TASK INSTRUCTIONS - Return the full forum thread on matching family-relationship abbreviations with a regular expression, word for word.

DOCUMENT SECTION -
-.-.-

Why are these strings matching my regular expression?

I am still new to regular expressions and I am trying to write one that matches correct combinations of familial relationships such as great great grandmother (abbreviated GGgm) great = G step = S father, mother, son, etc. = f, m, s, d, gm, gf

Legal: Should Match : m, gf, Ggm, GGgf, Ss, SGgs

Illegal: Should Not Match: mf, Gm, SSm, GSm

my current pattern is:

^((m|f|d|s|gf|gm|gs|gd))|^(\S(m|f|d|s|gf|gm|gs|gd))|^(\S(G)*(gm|gs|gd|gf))|^((G)*(gf|gm|gs|gd))$

however this is matching bad combinations such as mf and Gm. How can I fix this?


Solution 1:

In your regex, \S(m|f|d|s|gf|gm|gs|gd) matches any non-whitespace char (with \S) and then m, f, d, etc. You probably wanted to match S with \S, but that is not what \S does.

You can use

^S?(g?|G*g)[mfds]$

See the regex demo. Details:

  • ^- start of string
  • S? - an optional S
  • (g?|G*g) - an optional g or zero or more G and then a g char
  • [mfds] - m, f, d or s
  • $ - end of string.

-.-.-

DATA PROVIDED -
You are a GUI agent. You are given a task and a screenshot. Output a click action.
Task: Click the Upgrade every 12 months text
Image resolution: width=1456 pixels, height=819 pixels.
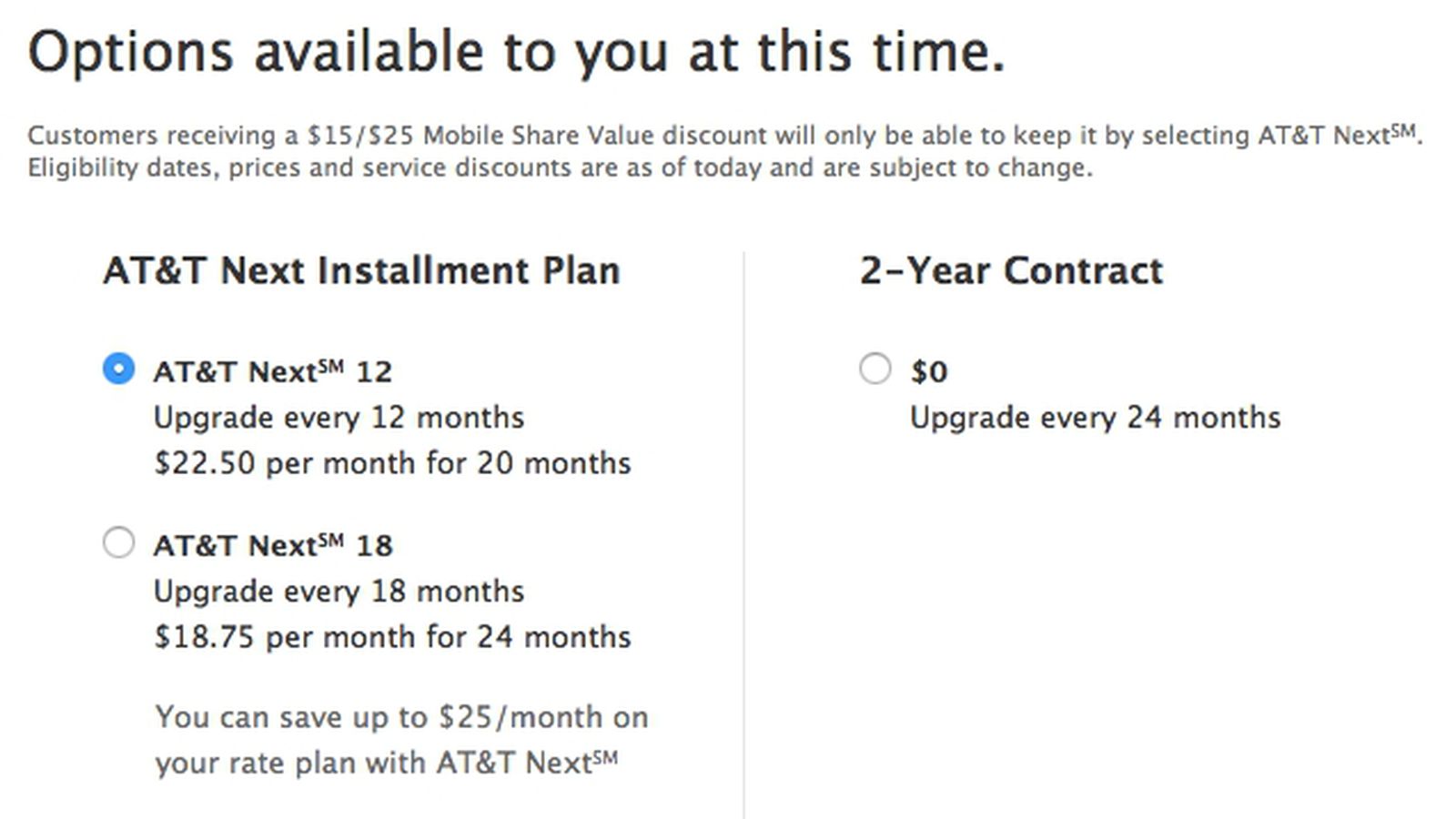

-.-.-

TASK SOLUTION -
Why are these strings matching my regular expression?

I am still new to regular expressions and I am trying to write one that matches correct combinations of familial relationships such as great great grandmother (abbreviated GGgm) great = G step = S father, mother, son, etc. = f, m, s, d, gm, gf

Legal: Should Match : m, gf, Ggm, GGgf, Ss, SGgs

Illegal: Should Not Match: mf, Gm, SSm, GSm

my current pattern is:

^((m|f|d|s|gf|gm|gs|gd))|^(\S(m|f|d|s|gf|gm|gs|gd))|^(\S(G)*(gm|gs|gd|gf))|^((G)*(gf|gm|gs|gd))$

however this is matching bad combinations such as mf and Gm. How can I fix this?


Solution 1:

In your regex, \S(m|f|d|s|gf|gm|gs|gd) matches any non-whitespace char (with \S) and then m, f, d, etc. You probably wanted to match S with \S, but that is not what \S does.

You can use

^S?(g?|G*g)[mfds]$

See the regex demo. Details:

  • ^- start of string
  • S? - an optional S
  • (g?|G*g) - an optional g or zero or more G and then a g char
  • [mfds] - m, f, d or s
  • $ - end of string.